L’Afrique subsaharienne compte 844 millions d’habitants, dans 48 pays, soit 12,4 % de la population mondiale. Ses taux de natalité élevés et en progression, ainsi que la jeunesse de sa population, représentent l’un des plus grands défis pour son développement : l’Afrique subsaharienne affiche un taux de natalité de 4,9 %, le plus élevé de toutes les régions, contre une moyenne mondiale de 2,5 %. 42,5 % de ses habitants ont moins de 15 ans. Depuis plus de dix ans, elle connaît une croissance économique relativement forte, qui avoisine 5 % par an en moyenne. L’espérance de vie y a également augmenté sous l’effet d’un net recul de la mortalité en une décennie.
 
La question centrale est de savoir pourquoi la situation actuelle de l’Afrique est bien meilleure qu’il y a une vingtaine d’années par exemple. Plusieurs facteurs entrent en jeu, notamment l’allégement de la dette, l’accroissement de l’aide, le renchérissement des matières premières, ainsi que l’amélioration des politiques macroéconomiques.

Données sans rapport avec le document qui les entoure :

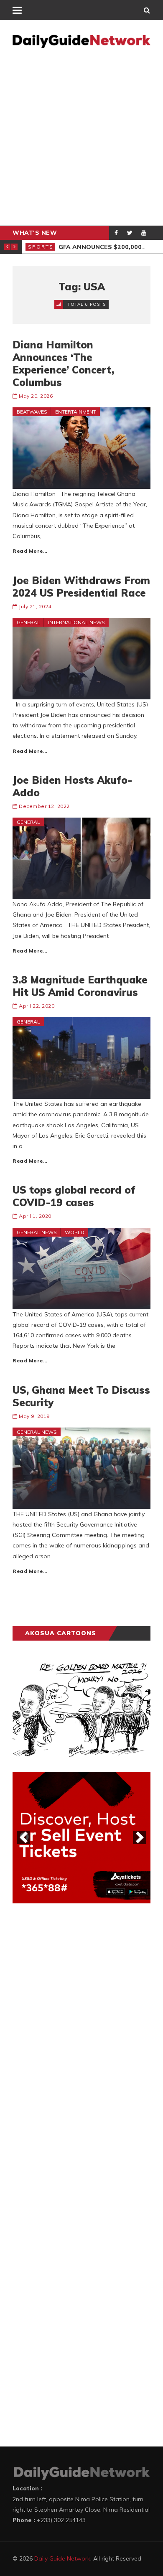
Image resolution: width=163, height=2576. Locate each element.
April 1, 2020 (35, 1216)
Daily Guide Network (62, 2558)
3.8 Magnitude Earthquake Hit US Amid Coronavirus (80, 985)
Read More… (30, 551)
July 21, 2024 (35, 606)
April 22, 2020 (36, 1006)
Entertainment (75, 412)
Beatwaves (32, 412)
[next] (139, 1837)
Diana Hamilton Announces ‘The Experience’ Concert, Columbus (63, 363)
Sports (40, 247)
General (28, 622)
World (74, 1232)
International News (76, 622)
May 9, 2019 (34, 1416)
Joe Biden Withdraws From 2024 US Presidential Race (81, 586)
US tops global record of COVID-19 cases (74, 1196)
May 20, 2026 (36, 396)
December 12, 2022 (44, 806)
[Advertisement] (81, 139)
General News (37, 1232)
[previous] (23, 1837)
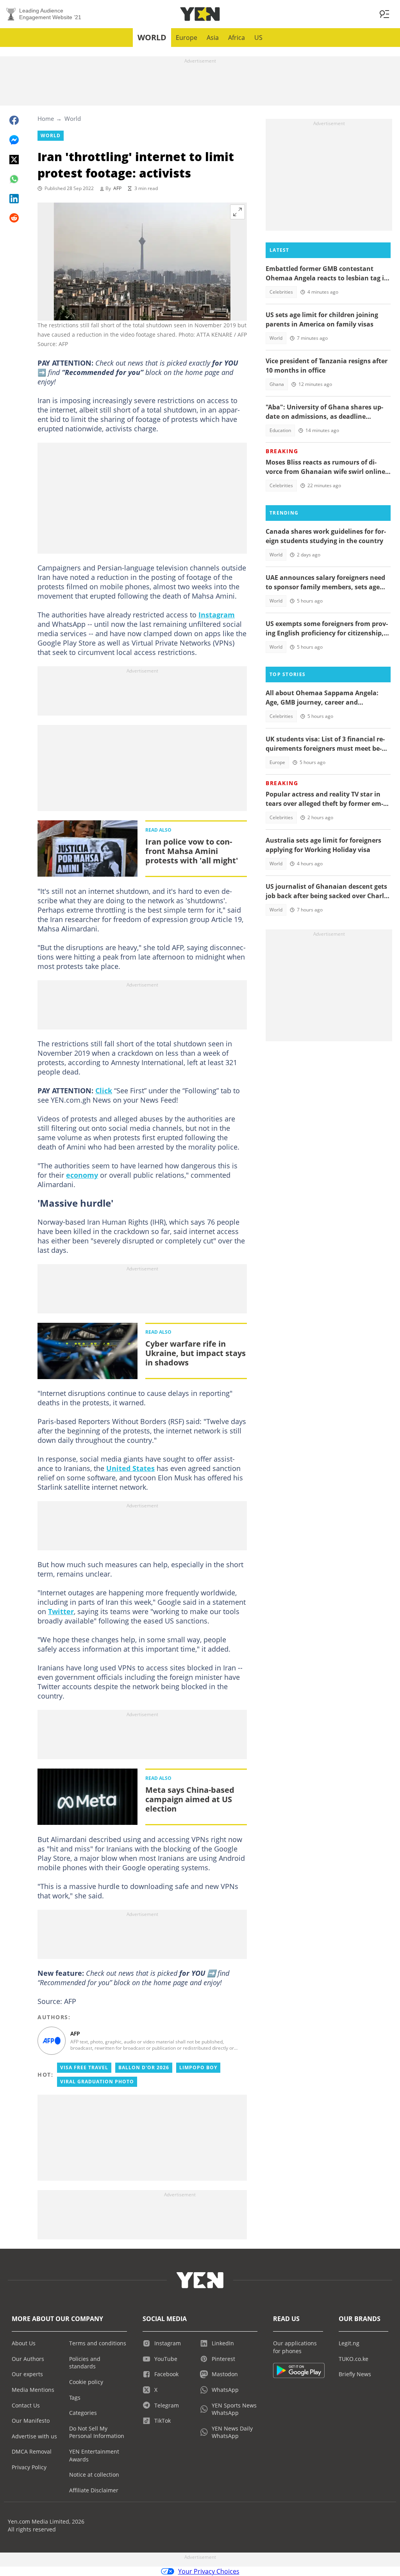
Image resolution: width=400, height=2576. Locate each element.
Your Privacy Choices (208, 2571)
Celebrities (281, 292)
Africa (236, 37)
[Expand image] (237, 212)
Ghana (277, 384)
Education (280, 430)
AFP (117, 188)
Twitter (61, 1611)
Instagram (216, 614)
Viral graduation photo (97, 2081)
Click (103, 1090)
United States (130, 1468)
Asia (213, 37)
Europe (186, 37)
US (258, 37)
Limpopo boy (198, 2067)
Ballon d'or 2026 (143, 2067)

Ces politiques résultent de décisions prises par les dirigeants africains, qui, par ailleurs, rendent de plus en plus de comptes à la population. Et une population informée est mieux à même de demander des comptes à l’État.
 
 
7. Comment compilez-vous les données ?
 
À la Banque mondiale, chaque économiste-pays exploite les données du pays dont il est chargé en s’appuyant sur la base de données 2gLDB (2nd Generation Live Database) qui recalcule instantanément et agrège tous les indicateurs lorsque les données sont actualisées. Ces données sont également complétées par des estimations de la Banque mondiale qui remédient aux problèmes posés par le manque ou l’incohérence des données provenant des sources classiques. La Banque recourt parfois à des méthodes d’estimation différentes de celles mises en œuvre par d’autres sources, mais, en général, ses estimations sont très robustes.
 
Néanmoins, les données comportent encore de grandes lacunes, tout particulièrement les données relatives aux entreprises publiques, aux inégalités hommes/femmes et à la pauvreté. Le renforcement des capacités statistiques dans les pays d’Afrique est donc fondamental, et c’est un processus continu. Il faudra redoubler d’efforts et accroître le soutien institutionnel si l’on veut améliorer de manière significative la compilation des données.